══ Data to process
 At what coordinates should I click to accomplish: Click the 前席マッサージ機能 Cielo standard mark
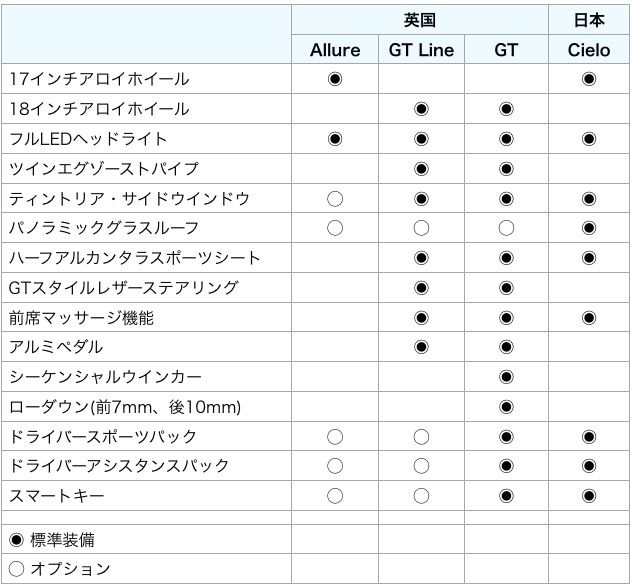[x=589, y=318]
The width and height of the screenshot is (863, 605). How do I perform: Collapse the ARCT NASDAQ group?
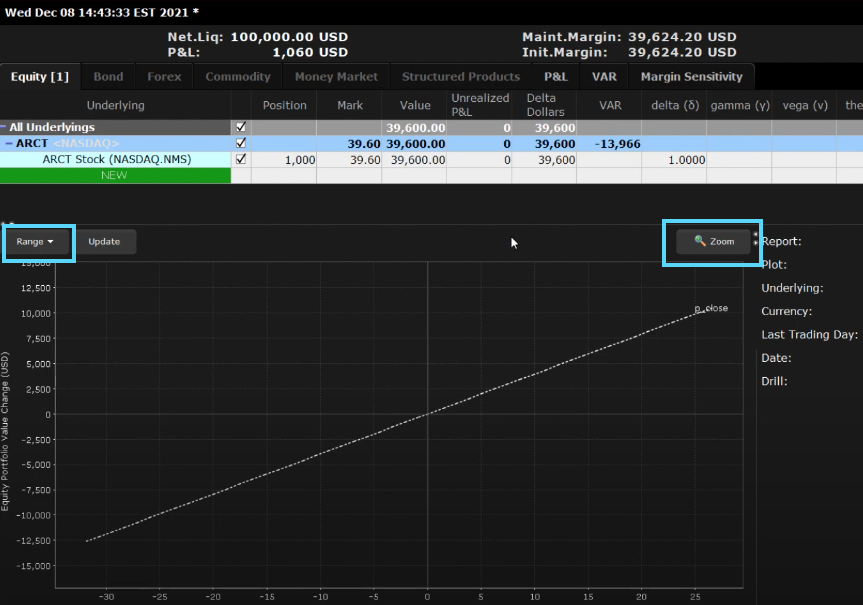(x=9, y=143)
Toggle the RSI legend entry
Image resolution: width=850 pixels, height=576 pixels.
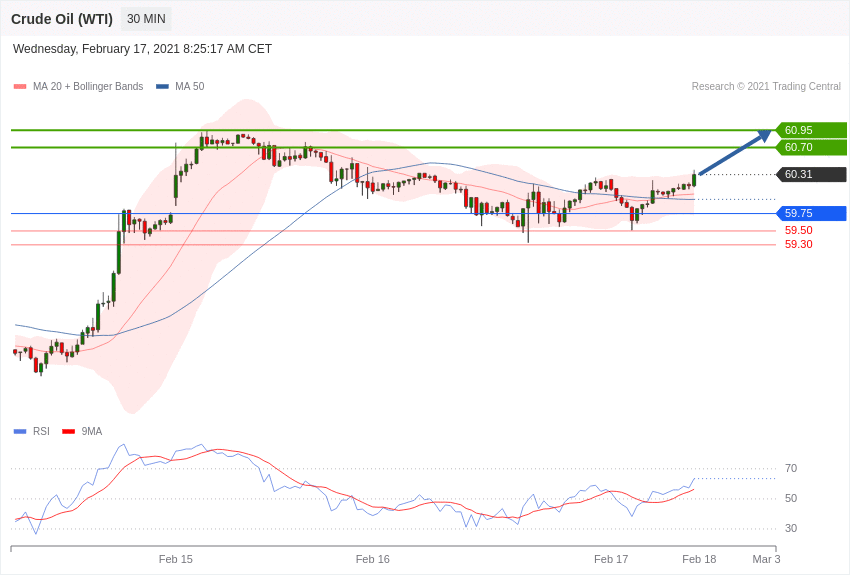tap(31, 431)
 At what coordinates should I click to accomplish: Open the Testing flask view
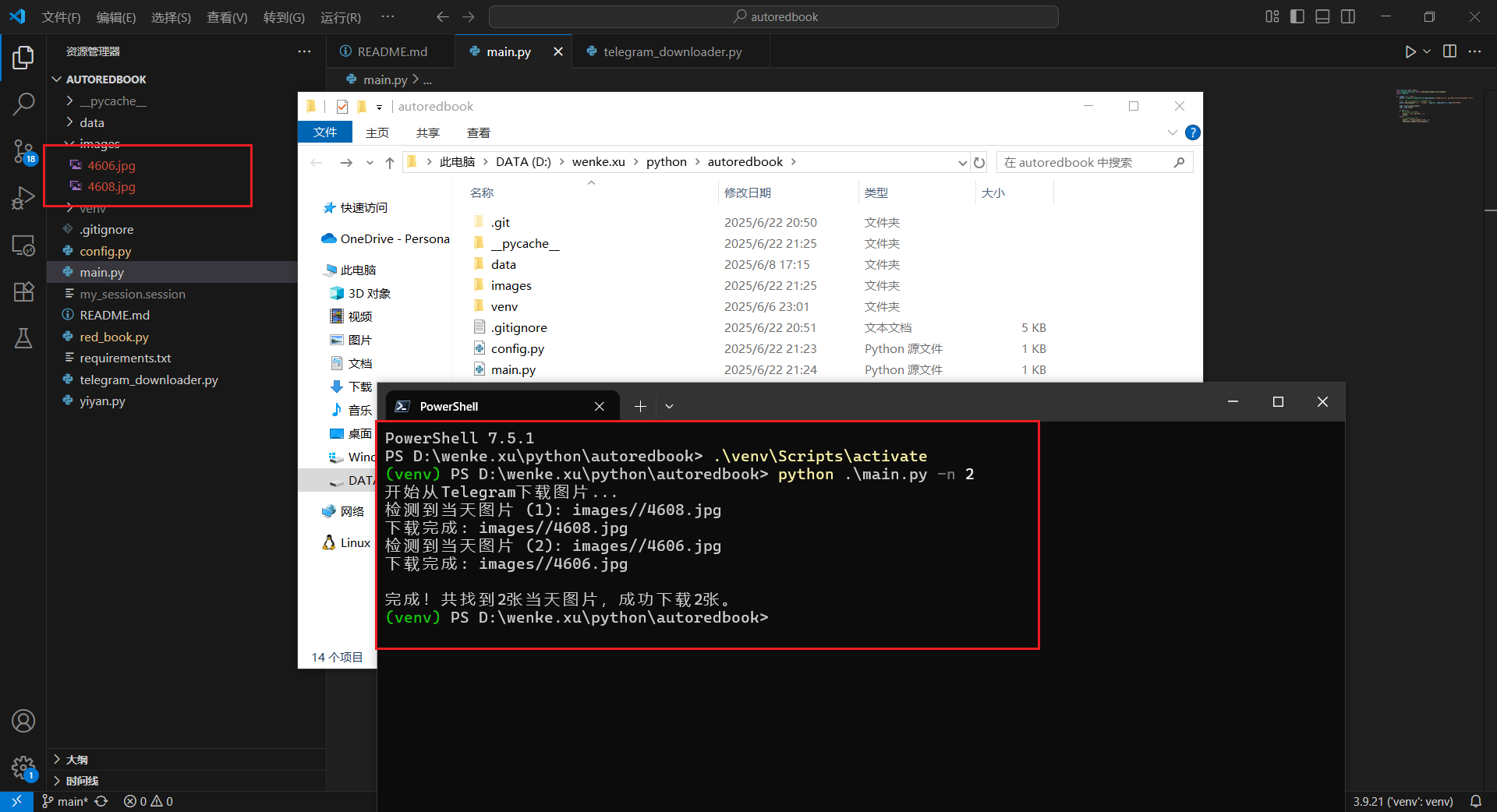point(23,338)
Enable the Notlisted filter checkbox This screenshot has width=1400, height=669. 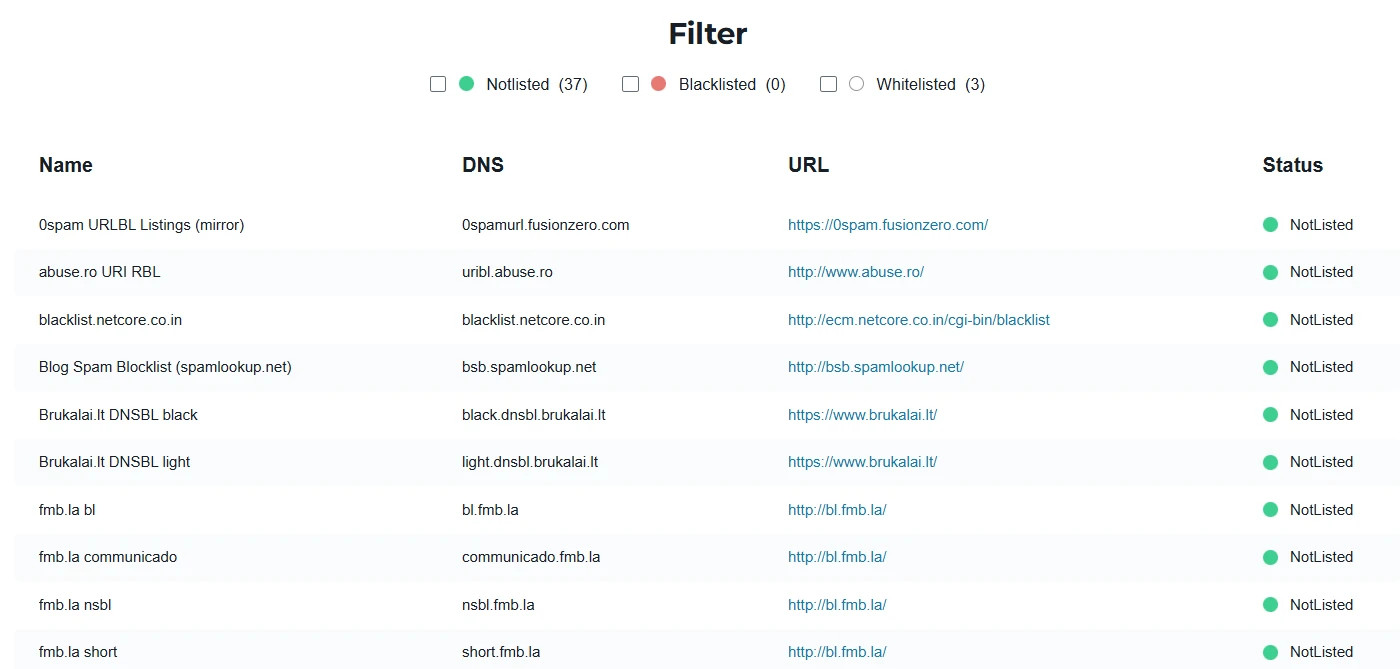click(438, 84)
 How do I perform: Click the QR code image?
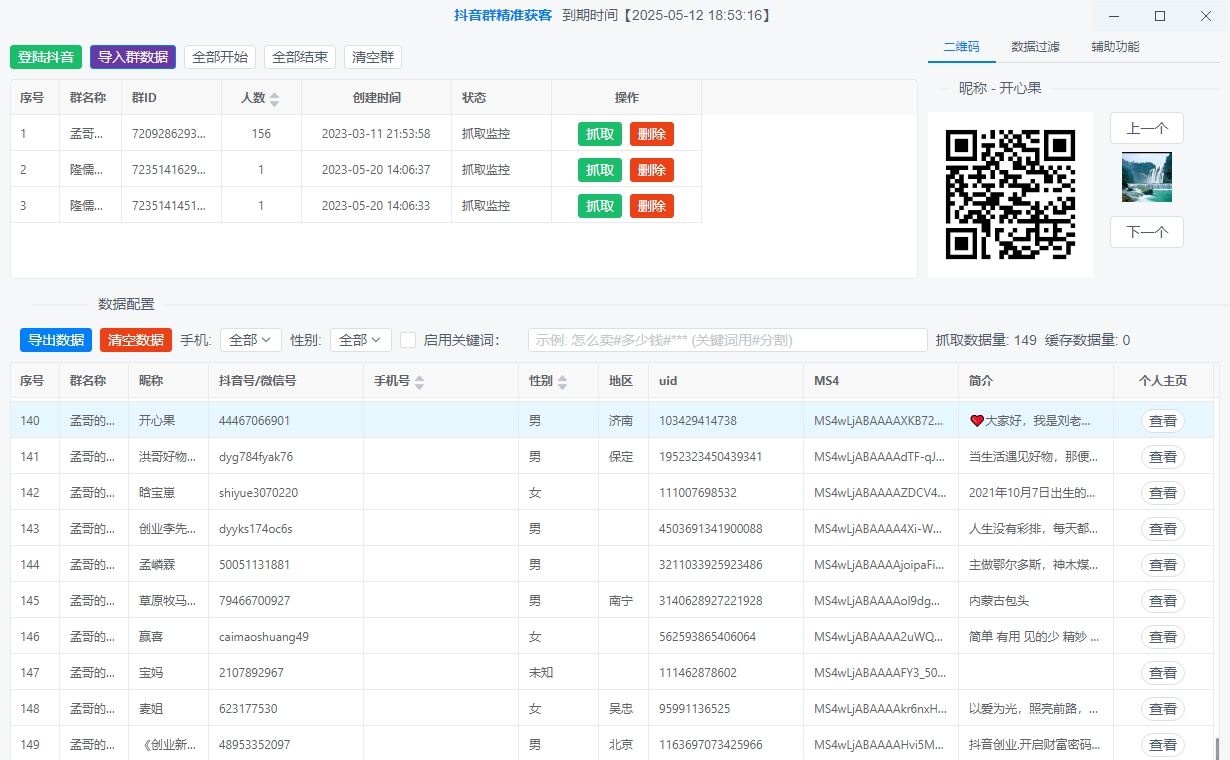click(x=1010, y=194)
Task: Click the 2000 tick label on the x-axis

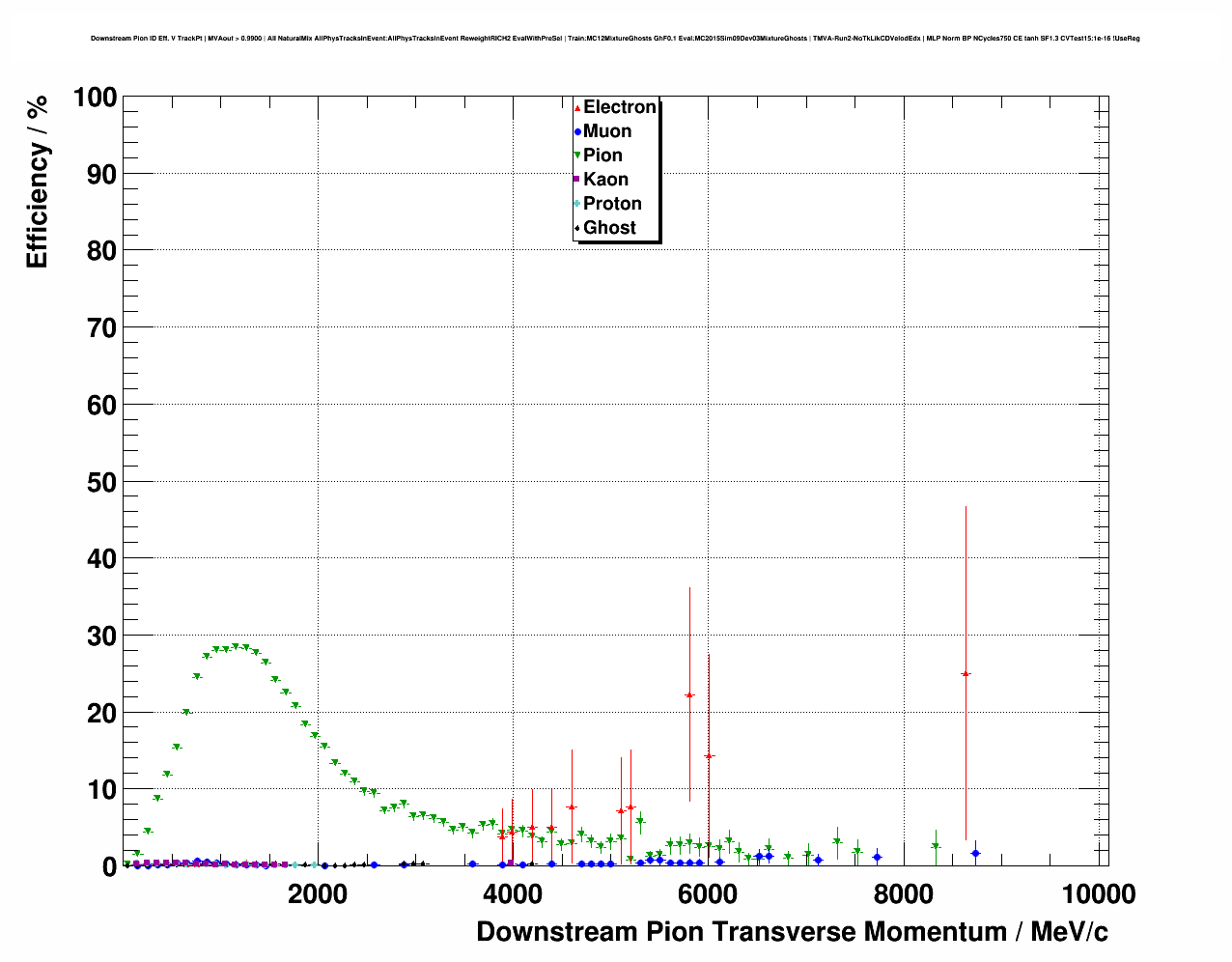Action: pos(318,894)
════
:: What is asked ::
Gather every line of the records above that contains the word "perform", copying each one in full.

:: Output for this exercise ::
The width and height of the screenshot is (863, 605). How do I perform: Collapse the ARCT NASDAQ group?
 How do I perform: Click the QR code image?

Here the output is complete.